## Text and item location entries
§

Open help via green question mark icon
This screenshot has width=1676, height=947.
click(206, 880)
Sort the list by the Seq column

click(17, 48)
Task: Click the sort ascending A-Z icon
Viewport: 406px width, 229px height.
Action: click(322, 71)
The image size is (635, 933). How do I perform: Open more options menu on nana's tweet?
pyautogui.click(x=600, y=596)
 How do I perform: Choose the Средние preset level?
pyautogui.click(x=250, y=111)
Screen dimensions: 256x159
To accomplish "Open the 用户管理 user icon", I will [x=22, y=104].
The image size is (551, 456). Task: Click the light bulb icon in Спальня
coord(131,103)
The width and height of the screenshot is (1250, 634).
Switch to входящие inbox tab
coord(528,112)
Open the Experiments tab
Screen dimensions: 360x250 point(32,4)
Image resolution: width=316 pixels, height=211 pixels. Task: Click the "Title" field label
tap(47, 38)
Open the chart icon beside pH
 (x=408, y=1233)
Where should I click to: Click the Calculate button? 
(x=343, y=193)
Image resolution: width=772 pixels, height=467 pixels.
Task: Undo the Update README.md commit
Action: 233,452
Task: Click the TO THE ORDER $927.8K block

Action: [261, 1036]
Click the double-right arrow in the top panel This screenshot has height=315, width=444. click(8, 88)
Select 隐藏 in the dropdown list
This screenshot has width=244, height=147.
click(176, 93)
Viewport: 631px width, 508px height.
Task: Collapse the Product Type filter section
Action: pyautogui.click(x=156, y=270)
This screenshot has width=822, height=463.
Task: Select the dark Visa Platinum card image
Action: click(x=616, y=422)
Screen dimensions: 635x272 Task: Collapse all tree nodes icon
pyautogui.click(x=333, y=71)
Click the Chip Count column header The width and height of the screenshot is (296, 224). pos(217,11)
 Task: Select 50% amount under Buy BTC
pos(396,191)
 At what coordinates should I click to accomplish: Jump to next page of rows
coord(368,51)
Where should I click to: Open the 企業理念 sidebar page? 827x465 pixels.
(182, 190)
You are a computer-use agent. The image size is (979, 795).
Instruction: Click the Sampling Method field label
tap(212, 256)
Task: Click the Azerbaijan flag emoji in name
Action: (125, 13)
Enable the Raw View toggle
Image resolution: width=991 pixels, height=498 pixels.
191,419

§

## Brief
Repeat the entries above line for line, without changing anything.

## Exercise result
Open help via green question mark icon
This screenshot has width=1676, height=947.
click(206, 880)
Sort the list by the Seq column

click(17, 48)
Task: Click the sort ascending A-Z icon
Viewport: 406px width, 229px height.
Action: click(322, 71)
The image size is (635, 933). How do I perform: Open more options menu on nana's tweet?
pyautogui.click(x=600, y=596)
 How do I perform: Choose the Средние preset level?
pyautogui.click(x=250, y=111)
Screen dimensions: 256x159
To accomplish "Open the 用户管理 user icon", I will [x=22, y=104].
The image size is (551, 456). Task: Click the light bulb icon in Спальня
coord(131,103)
The width and height of the screenshot is (1250, 634).
Switch to входящие inbox tab
coord(528,112)
Open the Experiments tab
Screen dimensions: 360x250 point(32,4)
Image resolution: width=316 pixels, height=211 pixels. Task: Click the "Title" field label
tap(47, 38)
Open the chart icon beside pH
 (x=408, y=1233)
Where should I click to: Click the Calculate button? 
(x=343, y=193)
Image resolution: width=772 pixels, height=467 pixels.
Task: Undo the Update README.md commit
Action: 233,452
Task: Click the TO THE ORDER $927.8K block

Action: [261, 1036]
Click the double-right arrow in the top panel This screenshot has height=315, width=444. click(8, 88)
Select 隐藏 in the dropdown list
This screenshot has width=244, height=147.
click(176, 93)
Viewport: 631px width, 508px height.
Task: Collapse the Product Type filter section
Action: pyautogui.click(x=156, y=270)
This screenshot has width=822, height=463.
Task: Select the dark Visa Platinum card image
Action: click(x=616, y=422)
Screen dimensions: 635x272 Task: Collapse all tree nodes icon
pyautogui.click(x=333, y=71)
Click the Chip Count column header The width and height of the screenshot is (296, 224). pos(217,11)
 Task: Select 50% amount under Buy BTC
pos(396,191)
 At what coordinates should I click to accomplish: Jump to next page of rows
coord(368,51)
Where should I click to: Open the 企業理念 sidebar page? 827x465 pixels.
(182, 190)
You are a computer-use agent. The image size is (979, 795).
Instruction: Click the Sampling Method field label
tap(212, 256)
Task: Click the Azerbaijan flag emoji in name
Action: (125, 13)
Enable the Raw View toggle
Image resolution: width=991 pixels, height=498 pixels.
191,419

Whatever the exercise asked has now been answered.